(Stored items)
::::::::
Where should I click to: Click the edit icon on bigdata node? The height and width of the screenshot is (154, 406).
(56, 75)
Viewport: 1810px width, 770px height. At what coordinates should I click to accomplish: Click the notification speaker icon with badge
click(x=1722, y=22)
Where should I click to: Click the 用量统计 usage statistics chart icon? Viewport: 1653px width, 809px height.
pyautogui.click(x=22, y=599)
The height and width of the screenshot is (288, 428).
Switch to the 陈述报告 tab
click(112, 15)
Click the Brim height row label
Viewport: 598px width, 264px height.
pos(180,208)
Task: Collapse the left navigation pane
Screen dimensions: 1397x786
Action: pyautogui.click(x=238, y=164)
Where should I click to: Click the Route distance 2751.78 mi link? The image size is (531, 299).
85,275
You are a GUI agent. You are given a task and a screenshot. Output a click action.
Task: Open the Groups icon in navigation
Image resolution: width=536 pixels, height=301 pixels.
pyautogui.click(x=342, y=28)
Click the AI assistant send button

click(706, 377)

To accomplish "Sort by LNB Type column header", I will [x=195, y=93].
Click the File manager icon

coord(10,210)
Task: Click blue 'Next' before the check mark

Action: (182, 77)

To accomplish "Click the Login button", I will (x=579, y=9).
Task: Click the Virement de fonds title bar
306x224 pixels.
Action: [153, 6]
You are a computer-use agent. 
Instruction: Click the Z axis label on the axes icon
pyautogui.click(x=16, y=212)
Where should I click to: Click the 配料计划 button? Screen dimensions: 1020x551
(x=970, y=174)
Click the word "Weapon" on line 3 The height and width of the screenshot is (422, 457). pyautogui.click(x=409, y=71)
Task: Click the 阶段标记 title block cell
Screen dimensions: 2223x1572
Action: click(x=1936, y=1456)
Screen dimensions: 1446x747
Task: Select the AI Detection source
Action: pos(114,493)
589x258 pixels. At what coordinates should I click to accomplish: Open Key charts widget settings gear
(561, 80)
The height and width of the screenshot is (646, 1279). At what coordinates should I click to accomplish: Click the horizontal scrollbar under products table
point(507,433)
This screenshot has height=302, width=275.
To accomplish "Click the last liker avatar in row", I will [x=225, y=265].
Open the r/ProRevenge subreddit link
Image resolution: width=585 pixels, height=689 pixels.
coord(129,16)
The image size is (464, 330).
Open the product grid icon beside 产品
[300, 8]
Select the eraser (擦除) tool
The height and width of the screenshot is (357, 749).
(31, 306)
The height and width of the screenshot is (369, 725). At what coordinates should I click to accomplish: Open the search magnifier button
::::::::
WHAT IS REQUIRED: Reproduce the material verbatim, from the line containing "Click the word" down to the end of the material.

RESPONSE:
Click the word "Weapon" on line 3 The height and width of the screenshot is (422, 457). pyautogui.click(x=409, y=71)
Task: Click the 阶段标记 title block cell
Screen dimensions: 2223x1572
Action: click(x=1936, y=1456)
Screen dimensions: 1446x747
Task: Select the AI Detection source
Action: pos(114,493)
589x258 pixels. At what coordinates should I click to accomplish: Open Key charts widget settings gear
(561, 80)
The height and width of the screenshot is (646, 1279). At what coordinates should I click to accomplish: Click the horizontal scrollbar under products table
point(507,433)
This screenshot has height=302, width=275.
To accomplish "Click the last liker avatar in row", I will [x=225, y=265].
Open the r/ProRevenge subreddit link
Image resolution: width=585 pixels, height=689 pixels.
coord(129,16)
The image size is (464, 330).
Open the product grid icon beside 产品
[300, 8]
Select the eraser (擦除) tool
The height and width of the screenshot is (357, 749).
(31, 306)
The height and width of the screenshot is (369, 725). At what coordinates should I click to accomplish: Open the search magnifier button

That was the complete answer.